**RECORDS TO PROCESS**

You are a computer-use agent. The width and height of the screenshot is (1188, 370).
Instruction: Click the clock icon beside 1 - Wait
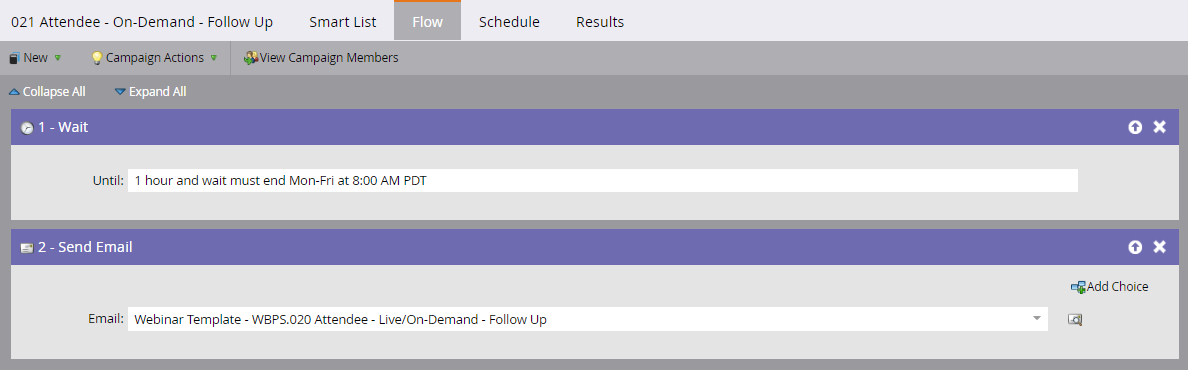pos(27,128)
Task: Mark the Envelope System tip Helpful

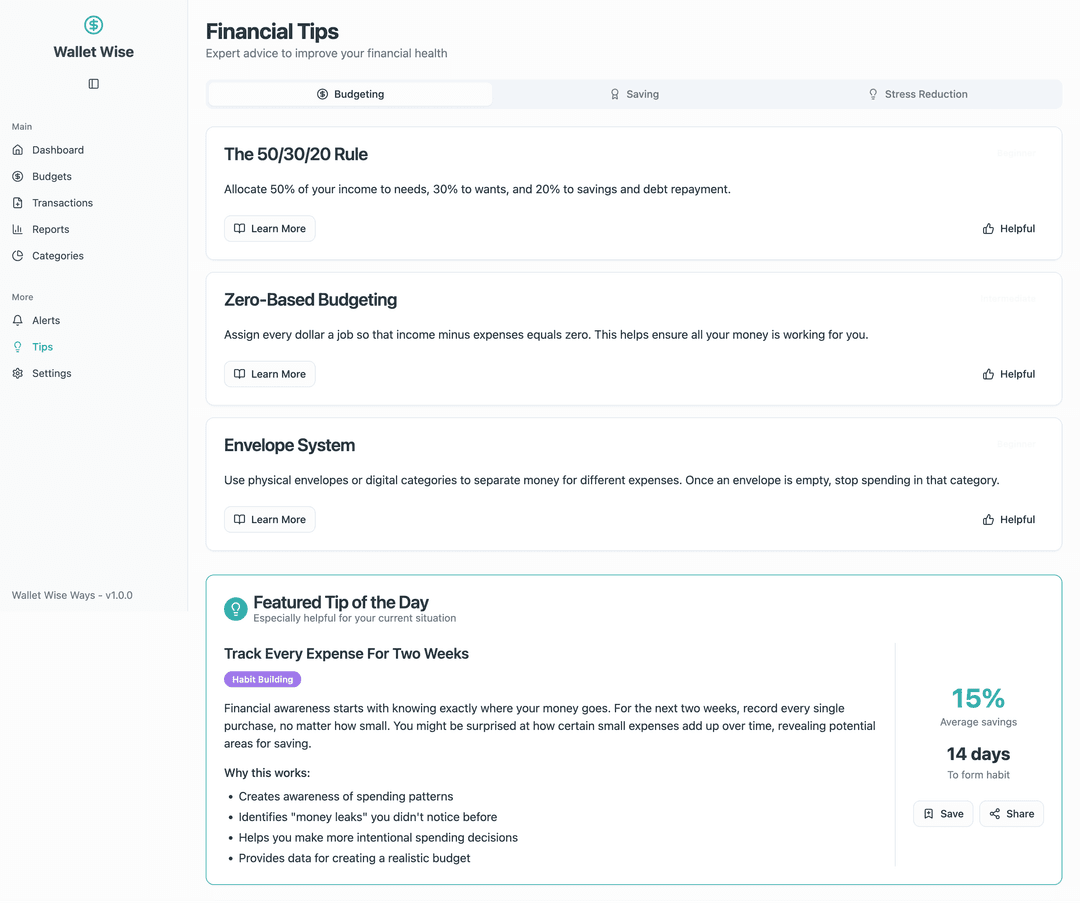Action: click(1008, 519)
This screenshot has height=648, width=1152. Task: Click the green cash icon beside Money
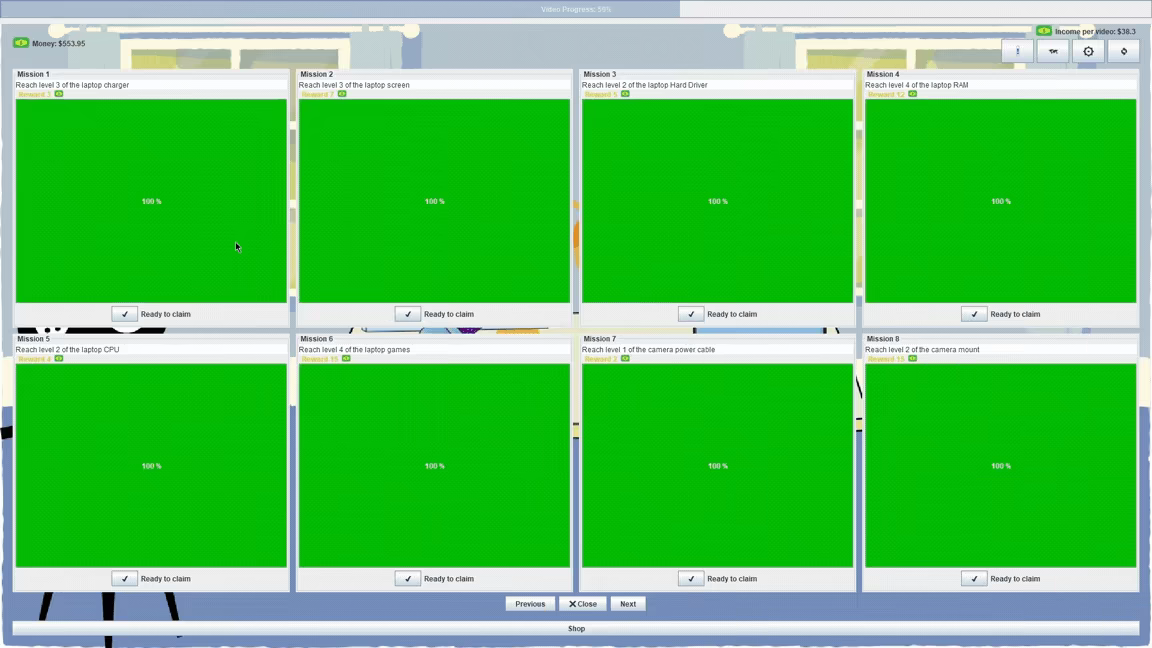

**WHAT TO PRODUCE**
Write out exactly the lines from the line holding "Task: Mark the Envelope System tip Helpful" through the last line of the records above, inclusive, and nothing more. Leave out the pictures.

**RESPONSE TO THE TASK**
Task: Mark the Envelope System tip Helpful

Action: click(1008, 519)
This screenshot has height=648, width=1152. Task: Click the green cash icon beside Money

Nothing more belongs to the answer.